TASKS TO PERFORM —
**a)** Reproduce the part of the forum post on D performance below that begins with the words containing "I did a quick" and ends with "void original()".
**b)** Using the forum post on D performance below, answer each question on its own line:
(i) Which compilers does it suggest using instead of dmd when performance matters?
(ii) In the original version, what two numbers are passed to uniform along with rnd?
(iii) In the improved version, what is mylist set to when it is declared?
**c)** Continue the forum post on D performance below, starting right after its last line.

TEXT BLOCK —
↓↓↓

Also, whenever performance matters, use gdc or ldc2 instead of dmd. Try `ldc2 -O2`, for example.


I did a quick test with LDC, with a side-by-side comparison of your original version and my improved version:

-------------
import std.stdio;
import std.random;
import std.datetime.stopwatch : benchmark, StopWatch, AutoStart;
import std.algorithm;

void original()
{
    auto sw = StopWatch(AutoStart.no);
    sw.start();
    int[] mylist;
    for (int number = 0; number < 100000; ++number)
    {
        auto rnd = Random(unpredictableSeed);
        auto n = uniform(0, 100, rnd);
        mylist ~= n;
    }
    mylist.sort();
    sw.stop();
    long msecs = sw.peek.total!"msecs";
    writefln("%s", msecs);
}

void improved()
{
    auto sw = StopWatch(AutoStart.no);
    sw.start();
    int[] mylist = new int[100000];
    auto rnd = Random(unpredictableSeed);
    for (int number = 0; number < 100000; ++number)

↑↑↑

DATA LINES —
↓↓↓

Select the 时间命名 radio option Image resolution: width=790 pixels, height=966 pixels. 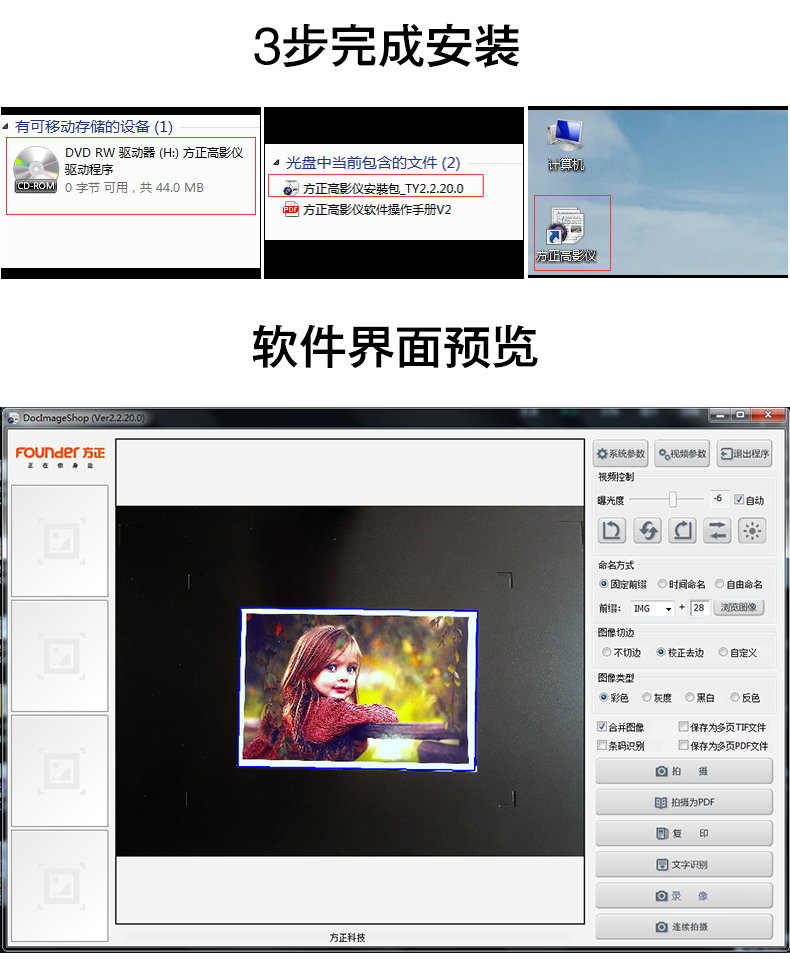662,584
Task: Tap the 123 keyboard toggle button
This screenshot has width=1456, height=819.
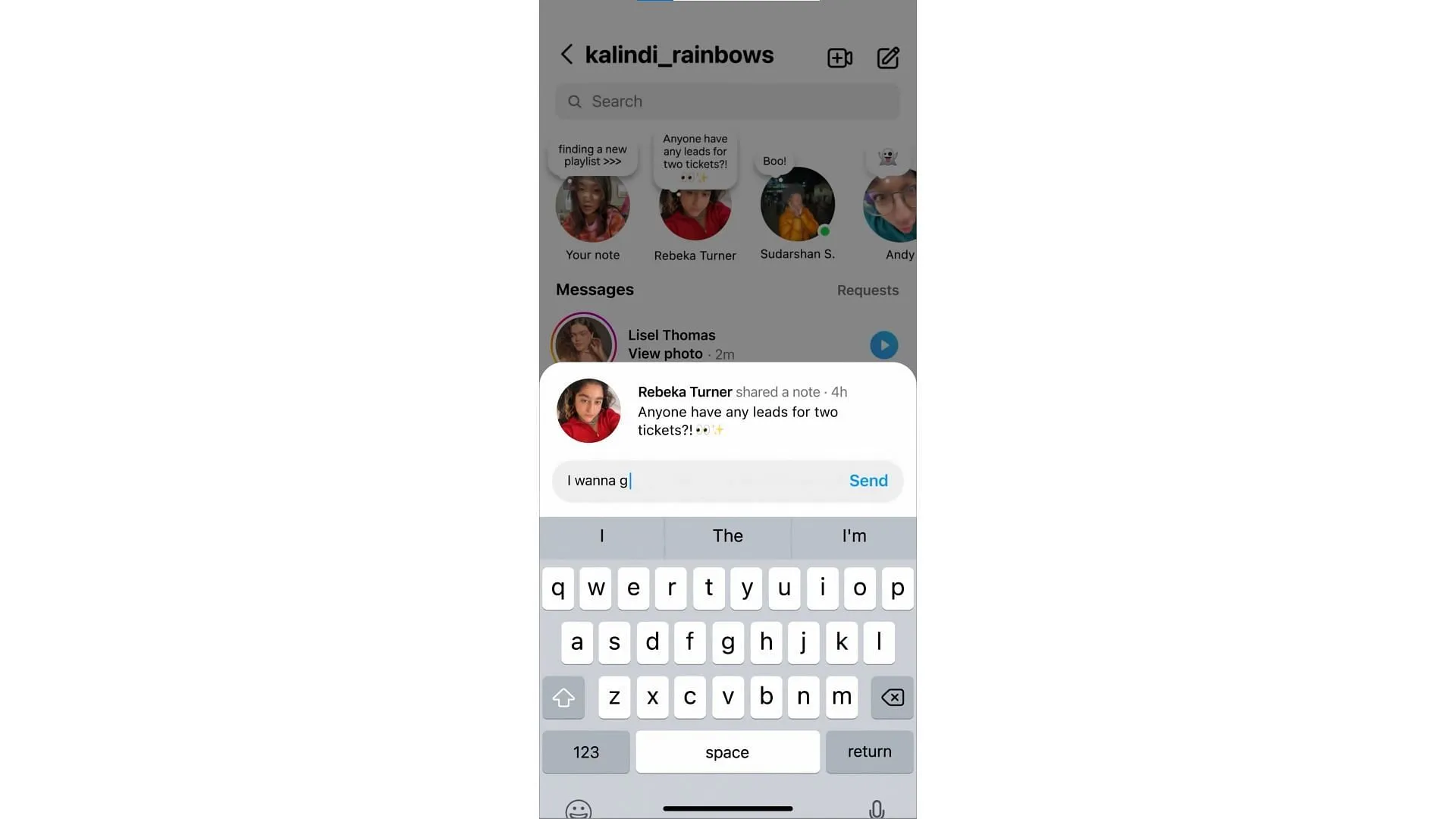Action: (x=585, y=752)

↑↑↑

ANSWER LIST —
**a)**
I did a quick test with LDC, with a side-by-side comparison of your original version and my improved version:

-------------
import std.stdio;
import std.random;
import std.datetime.stopwatch : benchmark, StopWatch, AutoStart;
import std.algorithm;

void original()

**b)**
(i) gdc or ldc2
(ii) 0 and 100
(iii) new int[100000]

**c)**
    {
        auto n = uniform(0, 100, rnd);
        mylist[number] = n;
    }
    mylist.sort();
    sw.stop();
    long msecs = sw.peek.total!"msecs";
    writefln("%s", msecs);
}

void main()
{
    original();
    improved();
}
-------------


Here's the typical output:
-------------
209
5
-------------

As you can see, that's a 40x improvement in speed. ;-)

Assuming that the ~209 msec on my PC corresponds with your observed 280ms, and assuming that the 40x improvement will also apply on your machine, the improved version should run in about 9-10 msec.  So this *should* have give you a 4x speedup over the Python version, in theory. I'd love to see how it actually measures on your machine, if you don't mind. ;-)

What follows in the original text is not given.